What to work on | Please state how many lines below include the word "computer"; the reply should be the number only.

-------- Supplied data

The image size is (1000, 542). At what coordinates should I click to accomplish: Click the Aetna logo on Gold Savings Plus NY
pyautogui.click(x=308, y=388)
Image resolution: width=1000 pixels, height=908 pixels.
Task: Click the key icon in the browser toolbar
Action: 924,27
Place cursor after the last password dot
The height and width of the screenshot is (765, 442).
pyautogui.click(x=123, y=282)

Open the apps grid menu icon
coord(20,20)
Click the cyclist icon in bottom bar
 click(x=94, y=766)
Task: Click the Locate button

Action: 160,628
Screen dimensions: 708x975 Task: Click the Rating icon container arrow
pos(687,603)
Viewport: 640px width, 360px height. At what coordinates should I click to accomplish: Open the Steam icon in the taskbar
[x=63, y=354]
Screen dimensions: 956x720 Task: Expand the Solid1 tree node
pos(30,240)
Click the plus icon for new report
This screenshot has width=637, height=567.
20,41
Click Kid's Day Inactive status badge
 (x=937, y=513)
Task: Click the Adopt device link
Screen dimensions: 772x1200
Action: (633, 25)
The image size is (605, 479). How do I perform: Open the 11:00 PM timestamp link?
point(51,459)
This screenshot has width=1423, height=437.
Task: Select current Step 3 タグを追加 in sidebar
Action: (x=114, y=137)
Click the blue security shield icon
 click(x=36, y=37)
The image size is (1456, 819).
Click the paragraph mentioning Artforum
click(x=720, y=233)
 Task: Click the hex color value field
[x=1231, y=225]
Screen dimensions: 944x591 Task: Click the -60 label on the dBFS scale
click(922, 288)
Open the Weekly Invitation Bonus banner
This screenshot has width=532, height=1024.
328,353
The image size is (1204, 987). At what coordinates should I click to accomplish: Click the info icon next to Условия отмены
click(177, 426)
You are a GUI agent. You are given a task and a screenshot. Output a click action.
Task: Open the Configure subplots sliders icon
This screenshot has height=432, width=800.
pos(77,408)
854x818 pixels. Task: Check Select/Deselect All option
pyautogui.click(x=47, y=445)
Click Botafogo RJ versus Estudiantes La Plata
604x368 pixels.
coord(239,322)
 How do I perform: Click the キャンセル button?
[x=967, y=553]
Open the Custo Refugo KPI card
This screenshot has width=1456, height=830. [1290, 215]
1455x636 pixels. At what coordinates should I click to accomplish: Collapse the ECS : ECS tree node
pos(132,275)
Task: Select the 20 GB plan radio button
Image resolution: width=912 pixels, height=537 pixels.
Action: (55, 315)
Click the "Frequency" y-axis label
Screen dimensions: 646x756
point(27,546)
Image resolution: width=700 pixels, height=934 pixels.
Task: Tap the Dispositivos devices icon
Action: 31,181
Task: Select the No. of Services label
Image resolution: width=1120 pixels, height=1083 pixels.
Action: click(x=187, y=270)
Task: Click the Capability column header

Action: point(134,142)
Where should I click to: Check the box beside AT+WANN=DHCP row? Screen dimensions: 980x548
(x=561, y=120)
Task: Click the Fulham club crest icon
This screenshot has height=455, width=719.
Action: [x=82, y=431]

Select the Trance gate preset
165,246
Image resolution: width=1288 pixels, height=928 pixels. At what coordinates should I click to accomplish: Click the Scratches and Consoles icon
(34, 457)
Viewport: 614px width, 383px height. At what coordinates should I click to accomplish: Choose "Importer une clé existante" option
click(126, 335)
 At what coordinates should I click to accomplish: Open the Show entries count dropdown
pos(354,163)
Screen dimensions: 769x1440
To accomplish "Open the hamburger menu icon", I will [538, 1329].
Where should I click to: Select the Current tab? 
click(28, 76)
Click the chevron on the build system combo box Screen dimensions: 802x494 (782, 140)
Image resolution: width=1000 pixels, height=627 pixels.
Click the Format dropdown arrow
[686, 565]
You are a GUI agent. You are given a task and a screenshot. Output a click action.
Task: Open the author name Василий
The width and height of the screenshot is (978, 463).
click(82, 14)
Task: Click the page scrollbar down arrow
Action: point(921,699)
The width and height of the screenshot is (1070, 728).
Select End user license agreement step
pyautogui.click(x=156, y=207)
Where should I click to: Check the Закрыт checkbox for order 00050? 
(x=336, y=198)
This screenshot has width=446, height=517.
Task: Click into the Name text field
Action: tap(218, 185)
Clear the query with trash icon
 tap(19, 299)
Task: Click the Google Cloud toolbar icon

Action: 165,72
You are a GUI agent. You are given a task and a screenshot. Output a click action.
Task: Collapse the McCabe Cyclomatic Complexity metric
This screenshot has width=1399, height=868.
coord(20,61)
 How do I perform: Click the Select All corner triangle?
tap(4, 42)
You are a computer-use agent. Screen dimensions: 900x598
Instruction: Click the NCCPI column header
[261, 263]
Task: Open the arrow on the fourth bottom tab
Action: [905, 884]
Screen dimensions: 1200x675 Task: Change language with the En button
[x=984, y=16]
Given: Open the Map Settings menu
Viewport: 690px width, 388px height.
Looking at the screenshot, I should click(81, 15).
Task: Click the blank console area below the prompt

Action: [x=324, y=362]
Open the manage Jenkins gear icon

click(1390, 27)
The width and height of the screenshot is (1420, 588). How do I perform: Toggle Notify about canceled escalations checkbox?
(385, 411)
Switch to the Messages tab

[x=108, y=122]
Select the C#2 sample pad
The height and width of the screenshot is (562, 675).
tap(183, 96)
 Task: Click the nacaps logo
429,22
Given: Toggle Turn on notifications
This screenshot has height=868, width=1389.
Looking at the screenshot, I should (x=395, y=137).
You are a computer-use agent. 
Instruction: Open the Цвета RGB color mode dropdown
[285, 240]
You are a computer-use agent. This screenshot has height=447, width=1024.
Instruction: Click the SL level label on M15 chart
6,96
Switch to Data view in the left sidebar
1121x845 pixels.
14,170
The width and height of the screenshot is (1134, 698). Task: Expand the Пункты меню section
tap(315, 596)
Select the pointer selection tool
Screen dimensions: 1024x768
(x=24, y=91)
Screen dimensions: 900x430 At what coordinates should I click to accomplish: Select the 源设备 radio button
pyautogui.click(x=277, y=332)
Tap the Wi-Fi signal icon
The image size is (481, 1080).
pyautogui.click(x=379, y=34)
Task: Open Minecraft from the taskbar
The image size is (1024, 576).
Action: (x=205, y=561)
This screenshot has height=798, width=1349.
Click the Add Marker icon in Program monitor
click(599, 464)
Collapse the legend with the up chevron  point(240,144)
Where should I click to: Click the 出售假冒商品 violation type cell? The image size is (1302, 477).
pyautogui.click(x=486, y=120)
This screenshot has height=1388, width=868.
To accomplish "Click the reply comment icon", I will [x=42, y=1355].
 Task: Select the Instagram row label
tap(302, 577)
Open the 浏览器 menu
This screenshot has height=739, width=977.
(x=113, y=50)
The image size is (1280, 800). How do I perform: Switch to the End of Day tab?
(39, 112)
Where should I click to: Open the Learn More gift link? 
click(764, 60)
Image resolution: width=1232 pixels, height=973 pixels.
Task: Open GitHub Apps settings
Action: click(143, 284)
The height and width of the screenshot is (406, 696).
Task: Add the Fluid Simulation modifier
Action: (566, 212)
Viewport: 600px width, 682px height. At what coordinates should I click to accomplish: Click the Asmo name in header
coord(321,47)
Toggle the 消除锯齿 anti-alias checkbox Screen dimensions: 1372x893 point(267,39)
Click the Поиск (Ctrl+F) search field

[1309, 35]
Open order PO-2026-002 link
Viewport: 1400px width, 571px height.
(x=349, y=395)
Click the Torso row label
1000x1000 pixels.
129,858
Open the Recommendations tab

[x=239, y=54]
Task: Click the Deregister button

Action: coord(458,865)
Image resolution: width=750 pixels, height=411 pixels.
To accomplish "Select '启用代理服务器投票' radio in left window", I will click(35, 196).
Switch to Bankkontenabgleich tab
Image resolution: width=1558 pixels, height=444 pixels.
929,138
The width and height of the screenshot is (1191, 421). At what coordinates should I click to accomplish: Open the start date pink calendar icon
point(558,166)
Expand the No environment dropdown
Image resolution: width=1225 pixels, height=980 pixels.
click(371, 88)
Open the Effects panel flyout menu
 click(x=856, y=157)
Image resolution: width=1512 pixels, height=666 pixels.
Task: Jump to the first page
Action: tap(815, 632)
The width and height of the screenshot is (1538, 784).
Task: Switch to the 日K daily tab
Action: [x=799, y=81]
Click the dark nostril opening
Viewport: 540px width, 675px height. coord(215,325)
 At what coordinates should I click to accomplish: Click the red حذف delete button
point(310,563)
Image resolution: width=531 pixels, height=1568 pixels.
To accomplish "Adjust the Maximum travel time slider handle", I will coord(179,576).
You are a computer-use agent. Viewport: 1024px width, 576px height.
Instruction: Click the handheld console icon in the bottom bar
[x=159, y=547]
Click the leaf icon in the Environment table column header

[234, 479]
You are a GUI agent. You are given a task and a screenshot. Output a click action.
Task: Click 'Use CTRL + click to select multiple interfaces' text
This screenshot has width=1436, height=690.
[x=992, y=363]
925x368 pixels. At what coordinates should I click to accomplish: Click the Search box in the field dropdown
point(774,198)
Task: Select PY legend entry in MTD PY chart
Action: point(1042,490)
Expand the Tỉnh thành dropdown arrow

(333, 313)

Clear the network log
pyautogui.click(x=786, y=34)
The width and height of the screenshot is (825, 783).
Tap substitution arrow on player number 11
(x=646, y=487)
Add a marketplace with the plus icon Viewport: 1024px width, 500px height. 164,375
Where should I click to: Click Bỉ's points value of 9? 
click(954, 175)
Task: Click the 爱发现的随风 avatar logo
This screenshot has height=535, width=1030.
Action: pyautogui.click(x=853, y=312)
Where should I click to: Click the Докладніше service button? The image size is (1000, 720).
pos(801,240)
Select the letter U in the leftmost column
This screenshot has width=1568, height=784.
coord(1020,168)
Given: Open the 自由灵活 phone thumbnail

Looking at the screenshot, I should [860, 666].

----------------

Output for this exercise | 4